Il y a trop d’églises au Québec ! C’est le constat que fait l’historienne Edith Prégent, spécialiste et amoureuse du patrimoine religieux, qui a grandi à l’ombre de la basilique-cathédrale Sainte-Cécile, au cœur de Salaberry-de-Valleyfield. Tous les jours, nous rappelle-t-elle, une église est fermée, désacralisée, convertie à des usages profanes, ou carrément démolie. C’est le sort qui a, un temps, guetté la basilique-cathédrale de sa ville, après le terrible incendie de 2002.
Le Québec, si massivement catholique pendant la plus grande partie de son histoire, ne va plus tellement à la messe, et ne contribue plus aussi assidûment qu’autrefois à l’entretien des églises et des œuvres cléricales. Si la foi demeure, la pratique religieuse s’estompe.
À quoi servent alors ces églises, construites au prix de tant de sacrifices, aménagées avec tant de talents, et si coûteuses à entretenir ? Celles qui restent sont-elles toutes condamnées à changer de vocation ou à disparaître ?
C’est la question posée par DU FEU DE DIEU : quel avenir pour la basilique-cathédrale Sainte-Cécile ? L’incendie l’a blessée, mais elle fut sauvée. Pour combien de temps ?
Pour assurer la pérennité de son église, nous rappelle Édith Prégent, le clergé doit la partager avec la communauté, qui doit à son tour se la réapproprier, au moins pour son immense valeur patrimoniale. Et pour s’approprier un tel trésor, la communauté doit connaître son histoire : c’est aussi ce que raconte DU FEU DE DIEU, depuis sa conception par Mgr Langlois, jusqu’à sa réhabilitation, un quart de siècle après la catastrophe de l’incendie, par quelques-uns des meilleurs artisans du Québec. L’abbé Normand Bergeron, curé et recteur de la basilique-cathédrale qui est aussi pianiste, souhaite ouvrir grandes les portes de sa maison aux manifestations culturelles. Alors que s’inaugure l’épiscopat de Mgr Faubert, neuvième évêque de Valleyfield, un vent de jeunesse traverse le vénérable bâtiment.
DU FEU DE DIEU fait suite à SALABERRY-DE-VALLEYFIELD , 150 ANS (2024), par Grégoire Viau également produit par Via le monde.

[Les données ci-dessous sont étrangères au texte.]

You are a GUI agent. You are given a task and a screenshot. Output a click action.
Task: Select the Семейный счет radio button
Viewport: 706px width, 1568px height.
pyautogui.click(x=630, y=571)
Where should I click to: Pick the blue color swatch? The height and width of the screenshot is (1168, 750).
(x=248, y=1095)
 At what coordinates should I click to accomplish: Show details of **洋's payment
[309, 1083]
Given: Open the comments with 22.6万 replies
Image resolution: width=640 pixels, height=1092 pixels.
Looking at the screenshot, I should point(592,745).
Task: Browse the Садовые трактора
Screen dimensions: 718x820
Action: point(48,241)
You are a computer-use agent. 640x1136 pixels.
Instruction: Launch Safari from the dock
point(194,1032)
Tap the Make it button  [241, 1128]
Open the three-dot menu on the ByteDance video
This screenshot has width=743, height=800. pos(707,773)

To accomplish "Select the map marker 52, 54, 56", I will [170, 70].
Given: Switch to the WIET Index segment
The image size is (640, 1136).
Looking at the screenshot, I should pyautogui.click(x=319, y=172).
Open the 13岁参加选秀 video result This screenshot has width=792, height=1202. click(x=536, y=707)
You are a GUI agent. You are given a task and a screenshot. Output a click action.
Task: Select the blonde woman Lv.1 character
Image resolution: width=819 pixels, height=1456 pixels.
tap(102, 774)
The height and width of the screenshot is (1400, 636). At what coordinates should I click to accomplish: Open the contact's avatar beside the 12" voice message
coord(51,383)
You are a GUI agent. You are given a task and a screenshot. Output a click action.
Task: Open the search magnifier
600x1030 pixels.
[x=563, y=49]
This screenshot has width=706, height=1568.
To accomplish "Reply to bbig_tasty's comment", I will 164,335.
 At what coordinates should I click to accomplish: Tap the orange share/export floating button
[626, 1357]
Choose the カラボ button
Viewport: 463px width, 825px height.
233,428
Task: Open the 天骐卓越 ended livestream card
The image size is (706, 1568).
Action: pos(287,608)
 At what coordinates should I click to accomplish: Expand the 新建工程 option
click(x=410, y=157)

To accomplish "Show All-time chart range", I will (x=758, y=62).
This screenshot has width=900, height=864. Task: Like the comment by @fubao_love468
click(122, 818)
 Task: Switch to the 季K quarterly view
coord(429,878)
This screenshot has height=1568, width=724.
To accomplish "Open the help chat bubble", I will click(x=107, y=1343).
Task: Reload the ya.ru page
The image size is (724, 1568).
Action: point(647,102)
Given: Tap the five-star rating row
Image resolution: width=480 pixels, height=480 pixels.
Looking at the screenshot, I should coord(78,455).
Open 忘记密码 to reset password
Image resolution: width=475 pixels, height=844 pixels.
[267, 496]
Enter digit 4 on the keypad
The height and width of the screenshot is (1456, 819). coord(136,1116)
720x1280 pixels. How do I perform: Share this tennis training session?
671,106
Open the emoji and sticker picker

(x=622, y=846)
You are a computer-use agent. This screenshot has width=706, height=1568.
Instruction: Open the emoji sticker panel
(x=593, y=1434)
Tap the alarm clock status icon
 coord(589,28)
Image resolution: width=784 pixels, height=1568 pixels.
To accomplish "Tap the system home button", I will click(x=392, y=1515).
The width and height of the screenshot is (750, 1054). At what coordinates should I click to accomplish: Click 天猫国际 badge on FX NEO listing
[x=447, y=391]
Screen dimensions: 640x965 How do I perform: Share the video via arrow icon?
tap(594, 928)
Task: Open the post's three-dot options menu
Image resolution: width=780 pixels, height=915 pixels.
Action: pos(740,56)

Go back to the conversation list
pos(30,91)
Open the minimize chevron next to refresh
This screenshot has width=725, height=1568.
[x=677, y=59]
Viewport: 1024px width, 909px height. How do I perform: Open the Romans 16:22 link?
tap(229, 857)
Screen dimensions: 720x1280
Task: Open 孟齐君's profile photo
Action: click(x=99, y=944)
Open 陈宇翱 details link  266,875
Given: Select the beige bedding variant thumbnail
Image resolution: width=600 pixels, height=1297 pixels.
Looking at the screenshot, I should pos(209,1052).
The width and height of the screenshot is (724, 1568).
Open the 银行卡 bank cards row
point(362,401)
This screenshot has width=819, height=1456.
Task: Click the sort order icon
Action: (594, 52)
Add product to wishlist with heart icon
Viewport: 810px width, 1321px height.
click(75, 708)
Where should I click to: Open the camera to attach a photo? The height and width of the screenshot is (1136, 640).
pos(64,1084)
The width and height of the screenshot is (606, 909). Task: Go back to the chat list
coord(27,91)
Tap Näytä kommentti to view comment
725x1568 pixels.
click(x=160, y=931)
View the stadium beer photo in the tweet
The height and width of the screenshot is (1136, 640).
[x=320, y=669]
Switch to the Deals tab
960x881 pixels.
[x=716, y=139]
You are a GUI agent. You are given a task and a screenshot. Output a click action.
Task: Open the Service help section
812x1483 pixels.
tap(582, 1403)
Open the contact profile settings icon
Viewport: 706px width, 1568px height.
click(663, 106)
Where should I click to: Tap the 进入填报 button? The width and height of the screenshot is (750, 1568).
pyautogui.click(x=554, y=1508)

Le réalisateur Daniel Bertolino un pionnier de la télévision québécoise, prouve ici encore une fois son attachement profond à sa région du Suroît et à son patrimoine religieux. Il retrouve à Salaberry-de-Valleyfield l’abbé Normand Bergeron et l’ébéniste Alain Michel Laferrière, qui apparaissent dans son film LE GÉNIE DU LIEU, consacré à la restauration de l’église Saint-Michel, à Vaudreuil.
Production : Catherine Via et Daniel Bertolino (Via le monde) avec la Fabrique Sainte-Cécile, dans le cadre de la campagne de financement de sa campagne de financement 2025.
Après la projection à la basilique-cathédrale, le film sera disponible sur le site de la basilique-cathédrale.
Allocution de Daniel Bertolino
COMMUNIQUÉ – LANCEMENT DU FILM DU FEU DE DIEU
Basilique-cathédrale Sainte-Cécile de Salaberry-de-Valleyfield
Allocution de Daniel Bertolino – 22 novembre 2025
C’est avec une immense émotion que je vous souhaite la bienvenue au cœur de ce lieu exceptionnel. Le futur de cette basilique-cathédrale est fantastique. Nous sommes ici au centre même du patrimoine, dans un espace d’arts, de culture, de recueillement. Un lieu majestueux, un lieu magique.
Cette basilique est un chef-d’œuvre d’architecture. Il a fallu la sauver du désastre de l’incendie, mais aussi du passage du temps. Autrefois, on parlait de patrimoine religieux. Aujourd’hui, le patrimoine est au cœur de toute société. Une société sans patrimoine n’a pas d’âme.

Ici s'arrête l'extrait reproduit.